基礎教育委員会事務局が承認!

教育関係者の雇用形態をこれまでの業務委託契約から臨時職員への直接雇用に変更することを決定しました。これにより、働く人々に励みを与え、雇用の安定を図ります。今年の6月2日より初任給は最高で19,120バーツからのスタートとしています。
タイの教員事情。これ日本の人には見慣れないものですよね。タイで教師になるには大学卒業後、教員試験を受けて合格しなくてはなりません。
ただ、合格したからと言って、即教師として学校に派遣されることもないんです。
どこかの学校で欠員が出た場合、ようやく、教師として国から雇われ、公務員となります。

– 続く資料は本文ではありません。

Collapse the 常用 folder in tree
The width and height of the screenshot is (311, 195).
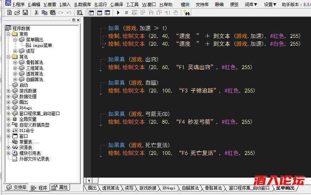[x=9, y=34]
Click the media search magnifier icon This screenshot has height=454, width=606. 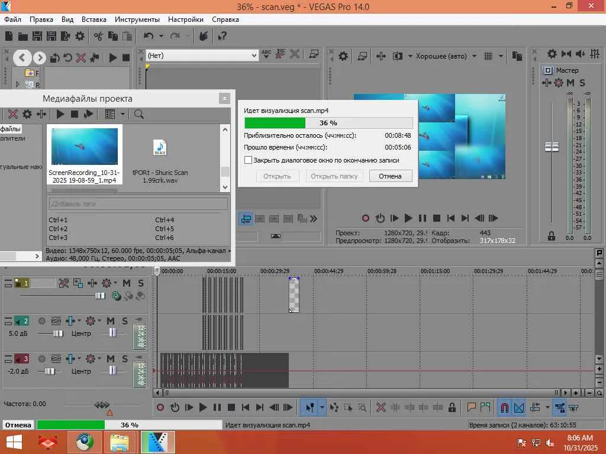click(138, 114)
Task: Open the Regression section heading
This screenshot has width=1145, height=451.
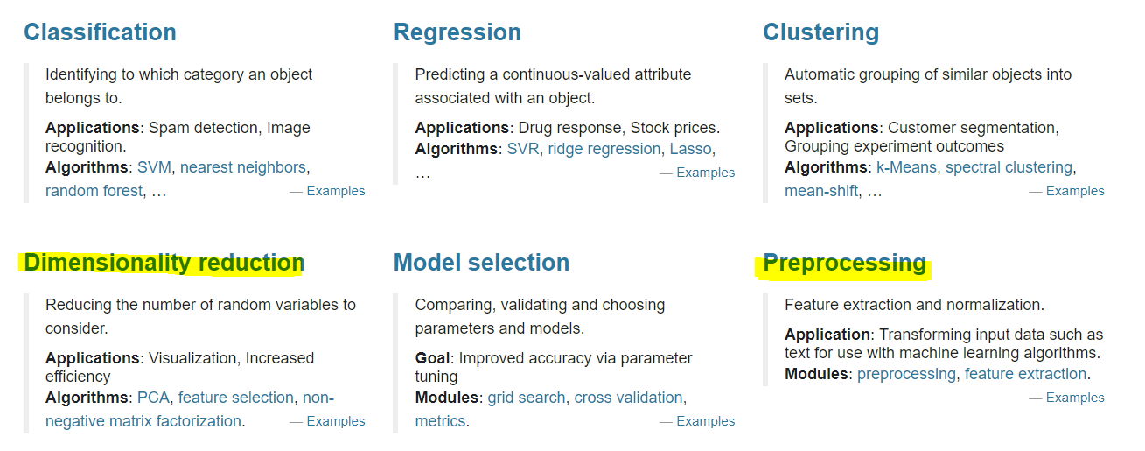Action: (x=457, y=33)
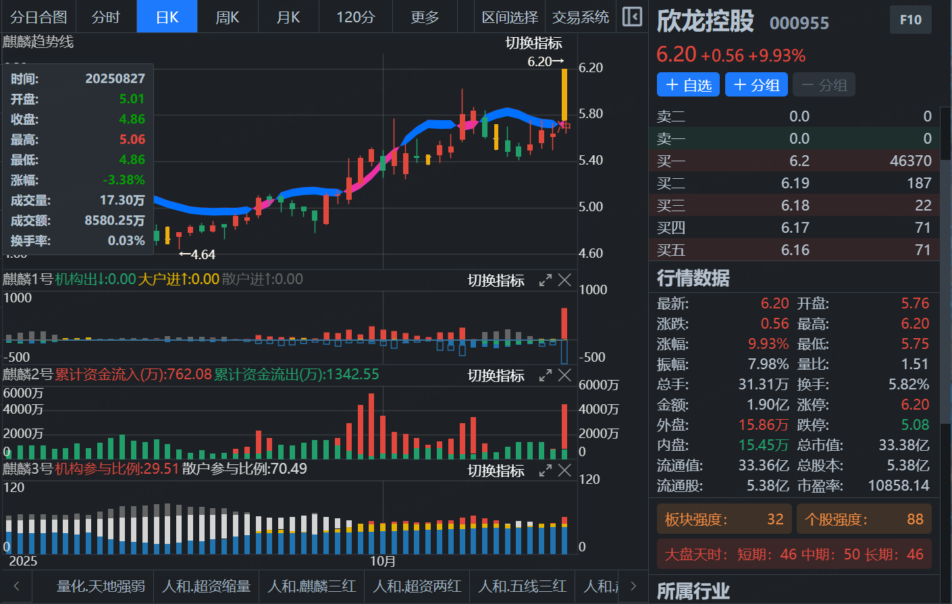Viewport: 952px width, 604px height.
Task: Switch main chart indicator via 切换指标
Action: tap(533, 43)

教員試験は合格点というのが存在するので、合格者は一定数でます。
でも、欠員がその合格者全員分とはならないため、どうしても次点と言う人達、欠員待ちの人達がかなりの数いるんです。
問題なのは、この欠員数。正規教師の人数は政府の国家予算で各学校に割り当てられているんです。各学校はこの予算内で正規雇用の教師を雇いますが、一部どうしても欠員が出てくるんですね。

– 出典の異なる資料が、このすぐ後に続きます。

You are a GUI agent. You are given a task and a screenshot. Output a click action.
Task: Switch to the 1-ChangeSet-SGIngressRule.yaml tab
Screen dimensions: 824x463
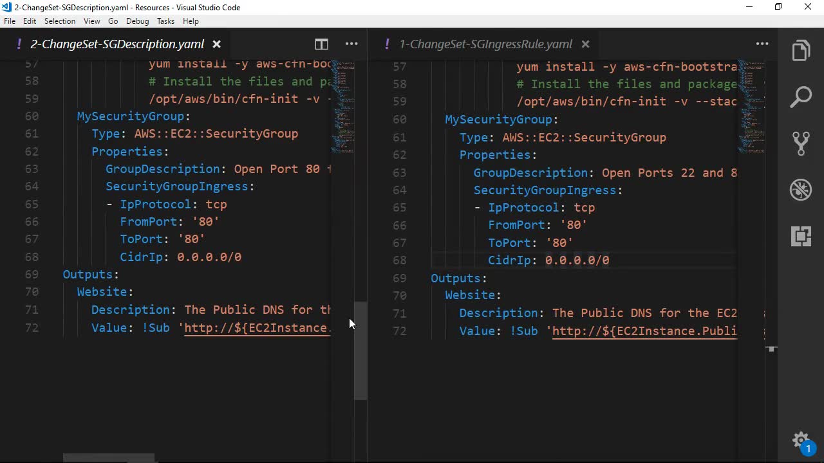point(485,44)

欠員が出る理由の一番は生徒数の増加です。逆に、過疎化が進む都市では教師が余ってきます。
本来、この余った教師を欠員のでた学校に移動したりして、欠員を補いますが、それが間に合わない場合、学校裁量で、臨時の教師を外部から雇っていました。
教師の数は、国家予算で決められているので、よっぽど定年で退職した人がいるとか、事故や家庭の事情等でやめた人がいない限り、待機者から正規職員になることは出来ません。

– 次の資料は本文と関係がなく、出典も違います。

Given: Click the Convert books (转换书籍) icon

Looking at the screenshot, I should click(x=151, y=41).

そこで、いままでは、各学校が業務委託として、民間から教師の免許を持っていても、いなくても教師として臨時雇用として教師を迎えていたんですね。
ですから、公務員ではないんです。だから、公務員との給与や福利厚生の差がかなりあって、最近は、この臨時雇用で教師の数を確保するのも難しくなってきたと・・・。
ということで、今回臨時教師の数確保のため、業務委託形態をやめて政府が直接臨時職員として雇うという形に変更したのです。
政府直接雇用といっても、公務員ではなく、あくまでも臨時教師です。
待遇は以下のように改善されました。
・教員補助や支援職員 → 約 11,000バーツ(生活手当込み)
・労働法上の保護(社会保障など)が適用される。
・給与が学歴や職務内容に応じて見直される。
・教員資格あり(5年制学士や教員資格証) → 最大 19,120バーツ
・4年制学士 → 18,220バーツ
これらが、現在の臨時教師7,588人が対象です。
個人的には、この労働条件、結構厳しい気がしますが、社会保障が受けられるようになったのは凄く大きいと思います。タイの社会保障は医療費自己負担0ですから。